D. S. Strosberg1, J. Onesti4, N. Saunders3, G. Davidson1, M. Shah5, M. Dillhoff1, C. Schmidt1, M. Bloomston2, L. A. Shirley1 1The Ohio State University Wexner Medical Center,Surgical Oncology,Columbus, OH, USA 221st Century Oncology,Fort Meyers, FL, USA 3Emory University School Of Medicine,Atlanta, GA, USA 4Mercy Health Grand Rapids,Grand Rapids, MI, USA 5The Ohio State University Wexner Medical Center,Medical Oncology,Columbus, OH, USA
Introduction: Transarterial chemoembolization (TACE) is a viable treatment option for patients with metastatic neuroendocrine tumors (NETs) to control tumor progression and palliate symptoms of hormone excess. Pancreastatin, a split product of chromogranin, has been shown to correlate with survival in patients with NETs. The objective of this study was to investigate the prognostic impact of pancreastatin levels in patients with metastatic NETs treated with TACE.
Methods: Patients with metastatic NET treated with TACE at a single institution from 2000 to 2013 were analyzed.
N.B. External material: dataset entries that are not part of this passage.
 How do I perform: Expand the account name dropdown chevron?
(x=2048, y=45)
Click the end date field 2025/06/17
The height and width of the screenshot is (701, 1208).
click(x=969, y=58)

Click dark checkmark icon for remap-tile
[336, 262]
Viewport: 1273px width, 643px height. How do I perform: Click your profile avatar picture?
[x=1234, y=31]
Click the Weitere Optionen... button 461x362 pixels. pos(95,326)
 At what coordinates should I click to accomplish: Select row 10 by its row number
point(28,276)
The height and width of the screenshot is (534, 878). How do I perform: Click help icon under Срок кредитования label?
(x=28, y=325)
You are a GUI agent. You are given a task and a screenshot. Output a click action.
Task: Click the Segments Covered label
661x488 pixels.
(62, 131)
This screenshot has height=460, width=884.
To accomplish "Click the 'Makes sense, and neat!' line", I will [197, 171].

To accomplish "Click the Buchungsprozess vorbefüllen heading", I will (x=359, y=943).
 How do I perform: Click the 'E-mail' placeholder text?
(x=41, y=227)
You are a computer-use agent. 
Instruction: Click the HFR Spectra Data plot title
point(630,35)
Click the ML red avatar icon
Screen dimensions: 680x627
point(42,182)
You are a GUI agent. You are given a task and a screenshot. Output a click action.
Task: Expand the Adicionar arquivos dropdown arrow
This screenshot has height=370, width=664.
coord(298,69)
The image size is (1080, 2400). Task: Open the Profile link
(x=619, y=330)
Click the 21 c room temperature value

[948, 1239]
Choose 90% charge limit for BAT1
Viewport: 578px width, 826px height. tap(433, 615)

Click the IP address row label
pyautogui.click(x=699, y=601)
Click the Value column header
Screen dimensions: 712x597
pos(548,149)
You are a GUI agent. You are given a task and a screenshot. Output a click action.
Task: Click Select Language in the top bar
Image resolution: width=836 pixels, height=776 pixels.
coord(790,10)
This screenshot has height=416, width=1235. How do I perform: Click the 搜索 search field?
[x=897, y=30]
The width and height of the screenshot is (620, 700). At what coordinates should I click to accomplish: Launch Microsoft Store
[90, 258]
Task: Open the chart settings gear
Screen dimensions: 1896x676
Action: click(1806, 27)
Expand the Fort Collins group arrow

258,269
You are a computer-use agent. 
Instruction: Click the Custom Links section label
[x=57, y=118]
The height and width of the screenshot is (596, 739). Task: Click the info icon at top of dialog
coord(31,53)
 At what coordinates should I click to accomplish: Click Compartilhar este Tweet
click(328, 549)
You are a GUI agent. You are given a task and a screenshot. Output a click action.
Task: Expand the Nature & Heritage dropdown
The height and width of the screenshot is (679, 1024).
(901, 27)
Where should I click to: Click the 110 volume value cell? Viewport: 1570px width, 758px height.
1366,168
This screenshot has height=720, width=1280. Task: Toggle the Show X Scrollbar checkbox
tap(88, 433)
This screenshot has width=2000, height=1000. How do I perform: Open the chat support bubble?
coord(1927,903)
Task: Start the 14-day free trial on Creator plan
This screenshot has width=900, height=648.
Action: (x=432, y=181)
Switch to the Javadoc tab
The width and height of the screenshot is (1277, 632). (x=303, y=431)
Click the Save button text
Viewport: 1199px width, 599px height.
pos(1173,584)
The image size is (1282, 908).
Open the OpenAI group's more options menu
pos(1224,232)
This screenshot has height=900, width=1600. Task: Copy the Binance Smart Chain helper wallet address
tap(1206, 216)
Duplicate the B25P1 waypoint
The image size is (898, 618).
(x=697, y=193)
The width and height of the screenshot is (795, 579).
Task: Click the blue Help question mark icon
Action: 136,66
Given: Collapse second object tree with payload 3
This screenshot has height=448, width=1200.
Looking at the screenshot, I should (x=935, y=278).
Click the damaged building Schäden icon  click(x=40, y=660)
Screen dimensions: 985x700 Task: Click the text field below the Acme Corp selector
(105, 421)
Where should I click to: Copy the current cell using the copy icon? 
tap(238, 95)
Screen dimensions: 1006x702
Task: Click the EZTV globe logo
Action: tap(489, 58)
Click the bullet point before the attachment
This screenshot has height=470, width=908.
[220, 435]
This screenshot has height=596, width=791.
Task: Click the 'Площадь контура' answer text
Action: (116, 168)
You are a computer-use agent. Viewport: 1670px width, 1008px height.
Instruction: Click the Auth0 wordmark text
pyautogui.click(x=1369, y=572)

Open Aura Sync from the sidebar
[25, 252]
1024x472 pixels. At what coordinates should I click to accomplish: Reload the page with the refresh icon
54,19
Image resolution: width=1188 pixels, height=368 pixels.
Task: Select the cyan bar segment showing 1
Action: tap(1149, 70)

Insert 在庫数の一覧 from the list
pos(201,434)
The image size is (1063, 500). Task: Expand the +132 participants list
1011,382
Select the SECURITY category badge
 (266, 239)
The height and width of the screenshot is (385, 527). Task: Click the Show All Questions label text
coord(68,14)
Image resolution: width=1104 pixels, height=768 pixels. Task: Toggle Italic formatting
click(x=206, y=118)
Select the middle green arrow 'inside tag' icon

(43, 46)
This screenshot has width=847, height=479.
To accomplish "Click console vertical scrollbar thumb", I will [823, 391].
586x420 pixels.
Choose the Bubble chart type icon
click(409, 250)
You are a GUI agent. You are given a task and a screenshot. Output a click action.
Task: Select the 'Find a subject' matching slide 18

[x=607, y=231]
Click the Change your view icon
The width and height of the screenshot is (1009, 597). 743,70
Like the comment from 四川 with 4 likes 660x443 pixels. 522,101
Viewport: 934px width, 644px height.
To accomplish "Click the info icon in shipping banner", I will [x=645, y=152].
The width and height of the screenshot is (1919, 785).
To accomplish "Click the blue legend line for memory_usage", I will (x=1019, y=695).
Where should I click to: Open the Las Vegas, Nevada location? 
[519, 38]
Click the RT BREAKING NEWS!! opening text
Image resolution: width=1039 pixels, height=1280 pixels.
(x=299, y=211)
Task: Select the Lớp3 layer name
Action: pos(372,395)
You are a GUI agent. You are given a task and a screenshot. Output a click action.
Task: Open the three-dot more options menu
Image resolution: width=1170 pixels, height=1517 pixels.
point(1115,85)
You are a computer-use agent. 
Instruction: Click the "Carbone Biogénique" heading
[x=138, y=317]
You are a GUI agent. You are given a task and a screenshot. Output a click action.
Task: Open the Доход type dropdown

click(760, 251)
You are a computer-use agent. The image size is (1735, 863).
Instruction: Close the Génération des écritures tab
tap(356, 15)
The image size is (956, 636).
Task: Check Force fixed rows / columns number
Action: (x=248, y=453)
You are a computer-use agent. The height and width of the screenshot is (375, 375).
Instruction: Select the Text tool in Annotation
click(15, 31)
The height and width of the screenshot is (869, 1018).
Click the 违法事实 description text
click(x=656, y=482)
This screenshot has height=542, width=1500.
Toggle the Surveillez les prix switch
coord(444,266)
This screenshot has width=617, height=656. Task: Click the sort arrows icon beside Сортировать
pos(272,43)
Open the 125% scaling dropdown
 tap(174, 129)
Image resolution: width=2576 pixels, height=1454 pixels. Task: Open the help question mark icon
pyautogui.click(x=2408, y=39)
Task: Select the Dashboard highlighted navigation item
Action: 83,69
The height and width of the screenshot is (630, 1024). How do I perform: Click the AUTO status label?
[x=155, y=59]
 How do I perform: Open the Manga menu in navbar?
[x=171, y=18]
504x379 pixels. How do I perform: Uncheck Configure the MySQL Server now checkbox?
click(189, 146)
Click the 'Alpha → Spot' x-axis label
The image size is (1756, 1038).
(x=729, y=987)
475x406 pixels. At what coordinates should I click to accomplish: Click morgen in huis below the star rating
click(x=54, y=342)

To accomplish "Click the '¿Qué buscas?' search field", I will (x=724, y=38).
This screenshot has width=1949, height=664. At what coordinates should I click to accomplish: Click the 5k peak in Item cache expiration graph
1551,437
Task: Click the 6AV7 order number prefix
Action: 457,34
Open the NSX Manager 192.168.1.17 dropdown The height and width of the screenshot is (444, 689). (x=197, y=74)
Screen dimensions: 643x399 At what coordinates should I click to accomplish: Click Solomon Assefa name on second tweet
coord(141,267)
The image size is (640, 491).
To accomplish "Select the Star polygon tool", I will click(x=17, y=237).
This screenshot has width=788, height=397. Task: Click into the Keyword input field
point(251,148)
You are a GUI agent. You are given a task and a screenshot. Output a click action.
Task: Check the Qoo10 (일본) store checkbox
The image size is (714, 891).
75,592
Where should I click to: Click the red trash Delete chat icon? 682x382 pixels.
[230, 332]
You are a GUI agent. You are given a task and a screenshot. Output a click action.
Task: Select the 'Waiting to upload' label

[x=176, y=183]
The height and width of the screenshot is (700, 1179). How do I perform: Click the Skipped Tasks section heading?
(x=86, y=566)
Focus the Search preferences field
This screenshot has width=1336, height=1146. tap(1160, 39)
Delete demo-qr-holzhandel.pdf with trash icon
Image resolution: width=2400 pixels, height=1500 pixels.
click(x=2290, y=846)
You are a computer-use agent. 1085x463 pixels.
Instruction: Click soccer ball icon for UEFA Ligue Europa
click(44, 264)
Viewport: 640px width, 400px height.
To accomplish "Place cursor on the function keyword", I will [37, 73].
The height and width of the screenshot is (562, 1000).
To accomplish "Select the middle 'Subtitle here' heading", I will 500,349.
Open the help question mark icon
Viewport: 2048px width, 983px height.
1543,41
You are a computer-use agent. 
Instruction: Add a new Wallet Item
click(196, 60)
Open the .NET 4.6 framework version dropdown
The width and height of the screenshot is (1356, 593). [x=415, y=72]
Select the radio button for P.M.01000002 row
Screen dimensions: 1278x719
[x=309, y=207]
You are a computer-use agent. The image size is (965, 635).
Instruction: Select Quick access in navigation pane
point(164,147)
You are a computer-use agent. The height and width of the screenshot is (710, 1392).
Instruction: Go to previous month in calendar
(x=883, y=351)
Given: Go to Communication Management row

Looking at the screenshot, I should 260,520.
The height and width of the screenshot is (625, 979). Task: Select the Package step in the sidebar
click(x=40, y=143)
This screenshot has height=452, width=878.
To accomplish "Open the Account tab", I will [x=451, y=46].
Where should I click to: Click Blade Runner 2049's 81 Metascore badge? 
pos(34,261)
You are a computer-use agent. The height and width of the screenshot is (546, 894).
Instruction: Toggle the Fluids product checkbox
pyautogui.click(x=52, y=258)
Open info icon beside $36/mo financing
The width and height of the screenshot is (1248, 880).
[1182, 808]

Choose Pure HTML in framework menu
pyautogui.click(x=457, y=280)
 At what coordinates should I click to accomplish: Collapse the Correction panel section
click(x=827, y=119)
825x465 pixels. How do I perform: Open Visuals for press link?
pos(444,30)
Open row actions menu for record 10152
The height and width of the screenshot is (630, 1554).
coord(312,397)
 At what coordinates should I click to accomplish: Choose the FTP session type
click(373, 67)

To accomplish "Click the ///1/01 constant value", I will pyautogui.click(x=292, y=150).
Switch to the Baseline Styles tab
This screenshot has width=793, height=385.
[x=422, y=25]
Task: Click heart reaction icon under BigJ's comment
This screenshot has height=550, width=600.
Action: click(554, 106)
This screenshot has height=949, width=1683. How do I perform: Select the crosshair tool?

Clinical variables were analyzed with Chi-square, Fisher Exact, or independent T-test as appropriate. Kaplan-Meier curves for overall survival (OS) were analyzed using log-rank testing for curve differences.
Results: 188 patients underwent TACE for metastatic NETs during the study period. An initial pancreastatin level greater than 5000 pg/mL correlated with worse OS from time of first TACE (Median OS 58.5 months vs 22.1 months, p<0.001). A decrease in pancreastatin levels by 50% or more after TACE treatment correlated with improved OS (Median OS 53.8 months vs 29.9 months, p=0.032). Patients with carcinoid syndrome were more likely to have a subsequent increase in pancreastatin after initial drop post-TACE (percent of patient with increase 78.1% vs 55.2%, p=0.002). Patients who had an increase in pancreastatin levels after initial drop post-TACE were also more likely to have liver progression on axial imaging (70.7% vs 40.7%, p=0.005) as well as more likely to need repeat TACE (21.1% vs 6.7%, p=0.009).
Conclusion: For patients with liver metastases from NET, measurement of pancreastatin levels can be useful in several steps during potential TACE treatment. Extreme high levels prior to TACE can predict poor outcomes, significant drops in pancreastatin after TACE correlate with improved survival, and a rise in levels after initial drop may predict progressive liver disease requiring repeat TACE. As such, pancreastatin levels should be measured throughout the TACE treatment period.